If you like numbers, you will love March 14, 2015. When written as a date, it reads as 3/14/15 and corresponds to the first five digits of pi (3.1415) - a once-in-a-century coincidence!
Make sure to note when the date and time spell out the first 10 digits of pi: 3.141592653.
On 3/14/15 at 9.26.53 a.m., it was literally the most perfect "pi" time of the century.
Pi Day, which is also the 136th birth anniversary of Albert Einstein, is celebrated to appreciate how important the number pi is to math and science, NASA said in a statement.
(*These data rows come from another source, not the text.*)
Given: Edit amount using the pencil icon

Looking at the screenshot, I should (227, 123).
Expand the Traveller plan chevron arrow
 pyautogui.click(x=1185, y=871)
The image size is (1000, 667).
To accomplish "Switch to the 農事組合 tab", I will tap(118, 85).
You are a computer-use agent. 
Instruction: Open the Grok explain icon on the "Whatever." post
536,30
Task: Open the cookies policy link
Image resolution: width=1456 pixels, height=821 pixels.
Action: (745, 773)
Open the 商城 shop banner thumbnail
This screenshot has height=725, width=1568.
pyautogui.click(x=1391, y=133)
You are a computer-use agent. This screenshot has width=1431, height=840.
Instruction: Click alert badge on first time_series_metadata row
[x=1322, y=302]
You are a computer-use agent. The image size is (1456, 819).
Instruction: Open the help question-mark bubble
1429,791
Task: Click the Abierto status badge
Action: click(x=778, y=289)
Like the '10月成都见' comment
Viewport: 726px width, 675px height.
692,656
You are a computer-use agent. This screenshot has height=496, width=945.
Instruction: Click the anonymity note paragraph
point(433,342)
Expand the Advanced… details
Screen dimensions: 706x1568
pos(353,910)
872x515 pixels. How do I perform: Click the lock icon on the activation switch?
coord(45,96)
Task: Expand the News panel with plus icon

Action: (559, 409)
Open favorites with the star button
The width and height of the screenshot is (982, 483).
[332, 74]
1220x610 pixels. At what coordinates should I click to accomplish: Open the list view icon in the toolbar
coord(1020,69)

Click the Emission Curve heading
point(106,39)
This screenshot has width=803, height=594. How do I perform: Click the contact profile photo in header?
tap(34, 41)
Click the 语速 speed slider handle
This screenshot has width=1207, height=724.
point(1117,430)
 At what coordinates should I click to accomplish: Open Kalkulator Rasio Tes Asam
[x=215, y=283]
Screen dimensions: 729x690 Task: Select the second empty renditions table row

Pi is useful for all kinds of calculations involving the volume and surface area of spheres, as well as for determining the rotations of circular objects such as wheels.
That is why pi is also important for scientists, who work with planetary bodies and the spacecraft that visit them.
Pi is the ratio of circumference to the diameter of a circle.
If you want to find out the distance around a circle when you have the distance across it, you will need this formula.
Despite its frequent appearance in math and science, one cannot write pi as a simple fraction or calculate it by dividing two integers (...-3, -2, -1, 0, 1, 2, 3...).
For this reason, pi is said to be "irrational". Pi's digits extend infinitely and without any pattern, adding to its intrigue and mystery.
"On Pi Day, I will think about the nature of a day, as Earth's rotation on its axis carries me on a circle 34,000 km in circumference, which I calculated using pi and my latitude," said Marc Rayman, chief engineer and mission director for NASA's Dawn spacecraft.
Dawn went into orbit around dwarf planet Ceres on March 6.
Rayman uses a formula involving pi to calculate the length of time it takes the spacecraft to orbit Ceres at any given altitude.
Steve Vance, a planetary chemist and astrobiologist at NASA, also frequently uses pi.
Lately, he has been using pi in his calculations of how much hydrogen might be available for chemical processes, and possibly biology, in the ocean beneath the surface of Jupiter's moon Europa.